— start of SUPPLIED MATERIAL —

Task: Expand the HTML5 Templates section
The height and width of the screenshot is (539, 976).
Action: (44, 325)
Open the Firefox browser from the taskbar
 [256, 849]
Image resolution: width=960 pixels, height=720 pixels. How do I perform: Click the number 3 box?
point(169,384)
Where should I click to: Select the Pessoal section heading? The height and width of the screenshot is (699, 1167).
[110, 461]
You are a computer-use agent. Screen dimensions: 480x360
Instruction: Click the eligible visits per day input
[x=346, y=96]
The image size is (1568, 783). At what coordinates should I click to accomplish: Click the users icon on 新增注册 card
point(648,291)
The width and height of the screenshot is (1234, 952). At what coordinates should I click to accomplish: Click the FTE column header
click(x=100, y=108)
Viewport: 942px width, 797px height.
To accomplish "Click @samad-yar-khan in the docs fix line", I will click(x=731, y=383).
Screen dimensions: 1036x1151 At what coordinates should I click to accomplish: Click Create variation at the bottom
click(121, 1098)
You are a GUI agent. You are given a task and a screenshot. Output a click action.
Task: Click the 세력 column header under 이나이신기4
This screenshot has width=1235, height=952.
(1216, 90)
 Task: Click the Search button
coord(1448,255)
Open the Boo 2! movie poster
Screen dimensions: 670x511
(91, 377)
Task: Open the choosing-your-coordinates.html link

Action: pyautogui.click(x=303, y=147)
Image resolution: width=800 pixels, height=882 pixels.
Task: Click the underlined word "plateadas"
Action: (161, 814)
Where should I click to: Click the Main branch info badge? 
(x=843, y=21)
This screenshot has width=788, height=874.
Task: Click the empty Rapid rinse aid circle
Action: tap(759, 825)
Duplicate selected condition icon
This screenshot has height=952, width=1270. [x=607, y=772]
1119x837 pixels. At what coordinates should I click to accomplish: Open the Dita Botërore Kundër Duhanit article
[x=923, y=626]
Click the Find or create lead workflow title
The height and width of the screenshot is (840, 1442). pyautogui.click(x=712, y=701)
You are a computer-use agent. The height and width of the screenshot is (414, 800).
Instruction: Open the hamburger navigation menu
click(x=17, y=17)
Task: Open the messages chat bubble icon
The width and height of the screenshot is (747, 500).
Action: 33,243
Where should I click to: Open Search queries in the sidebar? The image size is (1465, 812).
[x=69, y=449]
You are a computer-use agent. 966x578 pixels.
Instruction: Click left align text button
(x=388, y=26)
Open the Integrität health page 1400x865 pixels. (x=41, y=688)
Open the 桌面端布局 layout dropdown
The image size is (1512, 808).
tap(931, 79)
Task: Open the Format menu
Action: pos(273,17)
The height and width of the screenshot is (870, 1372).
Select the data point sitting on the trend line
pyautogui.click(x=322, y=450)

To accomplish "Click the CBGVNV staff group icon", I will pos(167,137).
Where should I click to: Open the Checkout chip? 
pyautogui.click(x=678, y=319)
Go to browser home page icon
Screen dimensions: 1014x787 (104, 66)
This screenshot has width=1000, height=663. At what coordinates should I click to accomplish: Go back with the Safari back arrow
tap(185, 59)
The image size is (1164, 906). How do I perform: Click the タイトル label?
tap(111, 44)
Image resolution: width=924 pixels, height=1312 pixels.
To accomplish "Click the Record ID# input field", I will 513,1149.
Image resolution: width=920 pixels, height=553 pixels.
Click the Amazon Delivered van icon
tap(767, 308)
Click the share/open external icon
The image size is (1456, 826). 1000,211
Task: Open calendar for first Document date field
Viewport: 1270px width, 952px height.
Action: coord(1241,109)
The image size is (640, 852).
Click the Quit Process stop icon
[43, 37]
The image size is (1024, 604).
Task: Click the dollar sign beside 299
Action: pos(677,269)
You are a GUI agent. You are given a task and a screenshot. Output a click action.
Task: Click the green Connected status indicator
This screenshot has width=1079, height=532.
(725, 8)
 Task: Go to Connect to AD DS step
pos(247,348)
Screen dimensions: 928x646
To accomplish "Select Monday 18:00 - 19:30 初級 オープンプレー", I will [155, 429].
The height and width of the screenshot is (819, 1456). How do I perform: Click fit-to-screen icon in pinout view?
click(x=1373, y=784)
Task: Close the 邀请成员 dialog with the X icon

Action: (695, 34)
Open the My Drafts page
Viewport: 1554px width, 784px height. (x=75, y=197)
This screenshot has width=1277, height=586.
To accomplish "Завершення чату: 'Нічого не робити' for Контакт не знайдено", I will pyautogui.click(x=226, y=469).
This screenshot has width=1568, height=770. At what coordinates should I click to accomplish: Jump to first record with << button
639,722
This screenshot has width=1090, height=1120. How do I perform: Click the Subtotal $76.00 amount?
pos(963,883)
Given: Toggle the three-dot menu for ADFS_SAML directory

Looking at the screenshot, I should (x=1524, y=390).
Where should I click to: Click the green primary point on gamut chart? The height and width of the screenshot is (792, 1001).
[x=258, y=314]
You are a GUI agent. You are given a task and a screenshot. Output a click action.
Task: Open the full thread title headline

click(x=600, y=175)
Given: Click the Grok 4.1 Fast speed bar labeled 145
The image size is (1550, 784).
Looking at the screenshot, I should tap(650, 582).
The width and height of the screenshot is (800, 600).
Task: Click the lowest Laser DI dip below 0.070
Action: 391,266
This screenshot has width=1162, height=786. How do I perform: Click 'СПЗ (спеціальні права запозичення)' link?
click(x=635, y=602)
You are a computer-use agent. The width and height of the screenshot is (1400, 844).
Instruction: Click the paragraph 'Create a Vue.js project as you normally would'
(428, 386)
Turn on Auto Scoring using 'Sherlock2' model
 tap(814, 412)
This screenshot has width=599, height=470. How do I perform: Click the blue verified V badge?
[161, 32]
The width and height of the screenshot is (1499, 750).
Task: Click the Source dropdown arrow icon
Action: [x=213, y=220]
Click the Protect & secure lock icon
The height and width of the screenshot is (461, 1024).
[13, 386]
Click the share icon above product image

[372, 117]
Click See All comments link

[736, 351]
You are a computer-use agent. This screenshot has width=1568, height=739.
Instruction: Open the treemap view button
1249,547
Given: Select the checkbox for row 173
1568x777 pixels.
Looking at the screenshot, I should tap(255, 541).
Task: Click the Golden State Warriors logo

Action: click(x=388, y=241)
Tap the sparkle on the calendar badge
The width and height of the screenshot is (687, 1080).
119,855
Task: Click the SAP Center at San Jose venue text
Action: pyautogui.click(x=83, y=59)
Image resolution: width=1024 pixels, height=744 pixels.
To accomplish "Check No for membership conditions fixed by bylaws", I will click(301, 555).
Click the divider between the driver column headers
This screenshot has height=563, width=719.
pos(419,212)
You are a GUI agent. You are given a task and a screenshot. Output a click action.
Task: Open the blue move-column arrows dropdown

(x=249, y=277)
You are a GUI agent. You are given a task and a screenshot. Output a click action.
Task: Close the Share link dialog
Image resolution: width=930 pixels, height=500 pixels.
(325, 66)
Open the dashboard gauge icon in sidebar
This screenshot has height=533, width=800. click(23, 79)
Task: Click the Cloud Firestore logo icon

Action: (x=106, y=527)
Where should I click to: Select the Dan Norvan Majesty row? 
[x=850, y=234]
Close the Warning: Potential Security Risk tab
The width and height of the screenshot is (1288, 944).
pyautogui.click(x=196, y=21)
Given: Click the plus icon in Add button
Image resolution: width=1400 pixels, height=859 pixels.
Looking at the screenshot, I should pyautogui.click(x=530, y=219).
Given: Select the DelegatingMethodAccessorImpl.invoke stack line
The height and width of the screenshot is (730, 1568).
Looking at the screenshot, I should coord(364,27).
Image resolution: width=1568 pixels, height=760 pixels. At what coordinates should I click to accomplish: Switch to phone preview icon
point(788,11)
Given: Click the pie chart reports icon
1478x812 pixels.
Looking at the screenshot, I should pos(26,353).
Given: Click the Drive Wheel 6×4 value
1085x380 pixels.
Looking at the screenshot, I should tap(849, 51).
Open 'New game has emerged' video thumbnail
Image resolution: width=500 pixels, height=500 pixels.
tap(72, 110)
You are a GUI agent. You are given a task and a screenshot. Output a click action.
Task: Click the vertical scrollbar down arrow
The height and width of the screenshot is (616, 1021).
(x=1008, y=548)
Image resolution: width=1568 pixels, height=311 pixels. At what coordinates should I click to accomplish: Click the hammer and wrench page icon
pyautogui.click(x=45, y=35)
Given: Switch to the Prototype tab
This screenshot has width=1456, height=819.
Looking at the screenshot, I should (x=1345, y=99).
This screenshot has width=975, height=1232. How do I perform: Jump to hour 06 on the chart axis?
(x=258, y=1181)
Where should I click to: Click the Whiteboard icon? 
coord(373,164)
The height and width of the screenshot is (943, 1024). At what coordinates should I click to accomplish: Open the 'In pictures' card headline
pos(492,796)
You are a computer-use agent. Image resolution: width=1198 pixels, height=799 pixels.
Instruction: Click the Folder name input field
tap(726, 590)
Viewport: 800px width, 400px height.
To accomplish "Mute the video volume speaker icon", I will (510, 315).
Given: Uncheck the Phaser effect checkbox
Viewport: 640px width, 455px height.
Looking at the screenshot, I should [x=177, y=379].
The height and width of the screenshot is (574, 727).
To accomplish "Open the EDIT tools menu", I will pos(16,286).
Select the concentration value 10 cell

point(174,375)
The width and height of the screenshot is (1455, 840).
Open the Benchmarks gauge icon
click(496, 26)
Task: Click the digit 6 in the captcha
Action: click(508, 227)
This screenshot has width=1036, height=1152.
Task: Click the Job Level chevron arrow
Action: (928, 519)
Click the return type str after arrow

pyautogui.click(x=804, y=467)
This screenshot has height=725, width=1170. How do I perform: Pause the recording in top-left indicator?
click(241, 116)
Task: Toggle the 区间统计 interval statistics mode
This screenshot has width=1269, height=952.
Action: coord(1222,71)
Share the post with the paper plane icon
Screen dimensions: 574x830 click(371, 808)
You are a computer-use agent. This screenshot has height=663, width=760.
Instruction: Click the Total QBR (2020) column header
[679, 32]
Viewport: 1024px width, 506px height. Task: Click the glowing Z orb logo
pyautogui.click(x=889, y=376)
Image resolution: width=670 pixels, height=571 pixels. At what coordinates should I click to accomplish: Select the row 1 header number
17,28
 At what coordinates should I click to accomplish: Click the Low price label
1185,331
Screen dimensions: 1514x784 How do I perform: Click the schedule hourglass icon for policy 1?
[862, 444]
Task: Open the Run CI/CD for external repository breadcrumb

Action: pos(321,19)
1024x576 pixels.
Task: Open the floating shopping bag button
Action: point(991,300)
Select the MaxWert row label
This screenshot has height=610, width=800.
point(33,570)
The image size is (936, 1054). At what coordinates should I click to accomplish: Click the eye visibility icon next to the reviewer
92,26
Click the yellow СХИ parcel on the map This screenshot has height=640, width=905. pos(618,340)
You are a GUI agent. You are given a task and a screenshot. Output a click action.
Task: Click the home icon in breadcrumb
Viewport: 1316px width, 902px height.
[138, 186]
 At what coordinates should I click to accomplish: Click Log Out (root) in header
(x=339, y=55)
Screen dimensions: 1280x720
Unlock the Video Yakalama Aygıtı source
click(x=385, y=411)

— end of SUPPLIED MATERIAL —

▶ TASK PROMPT: Change "Firefox browser" to "Chrome browser" in the items from the start through the line containing "[x=923, y=626]", leaving everything else as it stands.

▶ FINAL RESULT:
Task: Expand the HTML5 Templates section
The height and width of the screenshot is (539, 976).
Action: (44, 325)
Open the Chrome browser from the taskbar
 [256, 849]
Image resolution: width=960 pixels, height=720 pixels. How do I perform: Click the number 3 box?
point(169,384)
Where should I click to: Select the Pessoal section heading? The height and width of the screenshot is (699, 1167).
[110, 461]
You are a computer-use agent. Screen dimensions: 480x360
Instruction: Click the eligible visits per day input
[x=346, y=96]
The image size is (1568, 783). At what coordinates should I click to accomplish: Click the users icon on 新增注册 card
point(648,291)
The width and height of the screenshot is (1234, 952). At what coordinates should I click to accomplish: Click the FTE column header
click(x=100, y=108)
Viewport: 942px width, 797px height.
To accomplish "Click @samad-yar-khan in the docs fix line", I will click(x=731, y=383).
Screen dimensions: 1036x1151 At what coordinates should I click to accomplish: Click Create variation at the bottom
click(121, 1098)
You are a GUI agent. You are given a task and a screenshot. Output a click action.
Task: Click the 세력 column header under 이나이신기4
This screenshot has width=1235, height=952.
(1216, 90)
 Task: Click the Search button
coord(1448,255)
Open the Boo 2! movie poster
Screen dimensions: 670x511
(91, 377)
Task: Open the choosing-your-coordinates.html link

Action: pyautogui.click(x=303, y=147)
Image resolution: width=800 pixels, height=882 pixels.
Task: Click the underlined word "plateadas"
Action: (161, 814)
Where should I click to: Click the Main branch info badge? 
(x=843, y=21)
This screenshot has width=788, height=874.
Task: Click the empty Rapid rinse aid circle
Action: tap(759, 825)
Duplicate selected condition icon
This screenshot has height=952, width=1270. [x=607, y=772]
1119x837 pixels. At what coordinates should I click to accomplish: Open the Dita Botërore Kundër Duhanit article
[x=923, y=626]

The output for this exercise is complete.